• _DOCUMENT SECTION_
Sometimes the Internet turns me into a spoiled child, drumming my heels on the floor and holding my breathe till I turn blue in the face, and all because it won’t give me what I want. And of course it is all the Internet’s fault. If it hadn’t indulged so many of my whims for so long, I wouldn’t find this rejection nearly as painful.
The story isn’t too complicated. I’d been editing a podcast on the superior nutritional qualities of the potato, which features people who have lived almost exclusively on a diet of potatoes and been none the worse for that. I vaguely remembered a story from my undergraduate days of a chap called Geoffrey Pyke, a canonical British boffin. Pyke, in my recollection, had developed a hare-brained scheme, one of many, to get the trains moving after World War II. It involved human-powered locomotives, the humans concerned being themselves powered by potatoes, and Pyke had done all the necessary calculations to prove the feasibility, if not the practicality, of the idea.
When I went searching for details, Wikipedia confirmed only part of the story:
One suggestion for the problems of energy-starved post-war Europe was to propel railway wagons by human muscle power – employing 20 to 30 men on bicycle-like mechanisms to pedal a cyclo-tractor. Pyke reasoned that the energy in a pound of sugar cost about the same as an equivalent energy in the form of coal and that while Europe had plenty of sugar and unemployed people, there was a shortage of coal and oil. He recognised that such a use of human muscle power was in some ways distasteful, but he could not see that the logic of arguments about calories and coal were unlikely to be sufficiently persuasive.

• _EXERCISE INSTRUCTIONS_
(1) According to the passage quoted from Wikipedia in the Geoffrey Pyke essay, which things did post-war Europe have plenty of, and which was it short of?
(2) Continue the essay about Geoffrey Pyke and potato power, starting after its final sentence.
The lines after this text have nothing to do with it.

• _Saved data entries_
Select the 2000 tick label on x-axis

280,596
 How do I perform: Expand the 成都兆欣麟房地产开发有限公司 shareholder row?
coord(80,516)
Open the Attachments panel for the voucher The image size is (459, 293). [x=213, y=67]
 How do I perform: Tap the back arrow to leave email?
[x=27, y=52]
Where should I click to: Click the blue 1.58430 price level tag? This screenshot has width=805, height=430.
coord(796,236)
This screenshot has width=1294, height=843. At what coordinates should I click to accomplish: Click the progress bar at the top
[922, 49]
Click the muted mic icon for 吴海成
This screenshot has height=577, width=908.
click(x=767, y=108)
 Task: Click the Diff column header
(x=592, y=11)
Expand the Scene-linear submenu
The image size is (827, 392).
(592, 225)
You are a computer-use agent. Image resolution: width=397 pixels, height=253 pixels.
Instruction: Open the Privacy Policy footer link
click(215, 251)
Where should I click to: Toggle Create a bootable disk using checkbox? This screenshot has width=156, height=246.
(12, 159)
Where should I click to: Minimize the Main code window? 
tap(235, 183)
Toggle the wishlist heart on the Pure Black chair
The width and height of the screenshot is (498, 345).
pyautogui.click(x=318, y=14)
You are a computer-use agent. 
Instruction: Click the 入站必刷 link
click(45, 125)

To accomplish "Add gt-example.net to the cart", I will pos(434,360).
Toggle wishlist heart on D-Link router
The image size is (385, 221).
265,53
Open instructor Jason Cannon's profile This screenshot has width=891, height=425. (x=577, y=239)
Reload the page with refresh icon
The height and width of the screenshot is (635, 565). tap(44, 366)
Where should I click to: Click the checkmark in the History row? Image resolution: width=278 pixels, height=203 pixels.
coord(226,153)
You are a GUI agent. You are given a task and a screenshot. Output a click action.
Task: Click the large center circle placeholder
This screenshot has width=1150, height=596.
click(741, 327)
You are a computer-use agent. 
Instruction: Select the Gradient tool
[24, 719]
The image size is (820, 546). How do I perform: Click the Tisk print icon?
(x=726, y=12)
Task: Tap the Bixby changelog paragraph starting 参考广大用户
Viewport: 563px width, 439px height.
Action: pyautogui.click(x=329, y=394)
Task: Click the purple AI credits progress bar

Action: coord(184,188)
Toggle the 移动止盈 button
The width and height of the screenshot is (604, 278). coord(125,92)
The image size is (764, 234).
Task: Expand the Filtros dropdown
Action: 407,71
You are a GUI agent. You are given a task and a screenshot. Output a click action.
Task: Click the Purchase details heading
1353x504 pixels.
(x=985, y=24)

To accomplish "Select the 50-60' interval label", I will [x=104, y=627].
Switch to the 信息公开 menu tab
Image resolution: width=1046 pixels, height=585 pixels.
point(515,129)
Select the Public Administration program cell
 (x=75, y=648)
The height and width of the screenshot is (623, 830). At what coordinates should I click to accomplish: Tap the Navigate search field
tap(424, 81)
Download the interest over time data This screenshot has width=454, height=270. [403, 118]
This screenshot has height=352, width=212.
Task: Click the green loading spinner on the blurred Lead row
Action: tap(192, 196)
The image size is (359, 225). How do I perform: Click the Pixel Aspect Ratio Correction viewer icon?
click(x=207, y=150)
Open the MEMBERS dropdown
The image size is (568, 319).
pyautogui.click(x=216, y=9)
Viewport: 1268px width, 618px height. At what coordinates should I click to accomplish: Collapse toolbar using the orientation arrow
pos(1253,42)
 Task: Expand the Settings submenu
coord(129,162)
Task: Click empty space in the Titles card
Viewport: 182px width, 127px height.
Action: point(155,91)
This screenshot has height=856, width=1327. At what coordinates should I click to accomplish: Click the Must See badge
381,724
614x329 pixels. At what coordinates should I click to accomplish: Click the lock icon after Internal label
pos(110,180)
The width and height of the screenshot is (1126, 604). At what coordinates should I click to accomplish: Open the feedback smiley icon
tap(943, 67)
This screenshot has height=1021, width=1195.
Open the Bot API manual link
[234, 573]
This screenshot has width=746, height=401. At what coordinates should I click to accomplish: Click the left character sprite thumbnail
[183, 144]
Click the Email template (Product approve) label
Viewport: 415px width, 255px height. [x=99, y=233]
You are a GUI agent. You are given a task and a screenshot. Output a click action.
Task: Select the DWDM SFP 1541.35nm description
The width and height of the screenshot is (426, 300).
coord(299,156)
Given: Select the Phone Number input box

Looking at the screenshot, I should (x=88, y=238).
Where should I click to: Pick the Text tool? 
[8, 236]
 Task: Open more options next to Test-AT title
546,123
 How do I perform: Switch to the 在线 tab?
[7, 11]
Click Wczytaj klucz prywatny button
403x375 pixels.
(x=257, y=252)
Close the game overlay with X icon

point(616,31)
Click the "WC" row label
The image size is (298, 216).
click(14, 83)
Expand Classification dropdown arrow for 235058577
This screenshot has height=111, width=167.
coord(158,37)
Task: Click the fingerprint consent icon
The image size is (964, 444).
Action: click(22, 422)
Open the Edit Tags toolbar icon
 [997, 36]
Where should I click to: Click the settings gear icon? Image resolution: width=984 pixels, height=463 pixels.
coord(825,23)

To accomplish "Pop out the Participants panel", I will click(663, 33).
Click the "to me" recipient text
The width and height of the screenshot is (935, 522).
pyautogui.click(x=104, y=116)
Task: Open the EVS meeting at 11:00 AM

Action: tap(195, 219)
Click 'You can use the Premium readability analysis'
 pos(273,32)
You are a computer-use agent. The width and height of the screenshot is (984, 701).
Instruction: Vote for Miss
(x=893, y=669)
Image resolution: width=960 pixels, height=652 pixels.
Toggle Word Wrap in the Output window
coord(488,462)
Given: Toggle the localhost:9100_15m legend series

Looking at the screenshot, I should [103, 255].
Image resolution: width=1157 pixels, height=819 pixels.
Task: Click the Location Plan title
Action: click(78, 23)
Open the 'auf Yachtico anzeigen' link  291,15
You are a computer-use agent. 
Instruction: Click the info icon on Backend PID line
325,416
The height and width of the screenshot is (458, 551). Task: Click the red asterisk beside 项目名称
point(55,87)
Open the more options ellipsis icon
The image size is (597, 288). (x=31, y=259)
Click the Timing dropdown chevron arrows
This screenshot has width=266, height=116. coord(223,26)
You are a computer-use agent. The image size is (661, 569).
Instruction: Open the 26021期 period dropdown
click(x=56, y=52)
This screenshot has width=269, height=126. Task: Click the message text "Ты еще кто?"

• _RESPONSES BY ITEM NUMBER_
(1)
Plenty of: sugar, unemployed people
Short of: coal, oil

(2)
Sugar? Well that would be pointless, nutritionally. It might be OK for energy, but what about all the other nutrients the cyclists would need? Of course Wikipedia had citations up the wazoo to support its far-fetched statements: three consecutive articles from The (Manchester) Guardian in August 1945. So that’s what I went looking for. Could I find them? Obviously not.
There are of course newspaper archives, which may well have contained those articles. But they required quite a hefty subscription, and there didn’t seem to be any way I could search without signing up first. Not that I want things for free, but if ever there were a need for a friction-free system of micro-payments, this is it. I’d happily pay a very small amount, say 5 cents, to discover whether the archive held what I was looking for and a slightly larger amount, say 50 cents, for a copy thereof. And my guess is that the archive might well earn more in total if it offered this kind of access. In the old days, living as I did in London, I would have been able to go either to The Guardian itself or to the national newspaper archive in Colindale, and on balance, I probably would not have done either. These days, spoiled child that I am, I drummed my heels and held my breathe. And wrote this.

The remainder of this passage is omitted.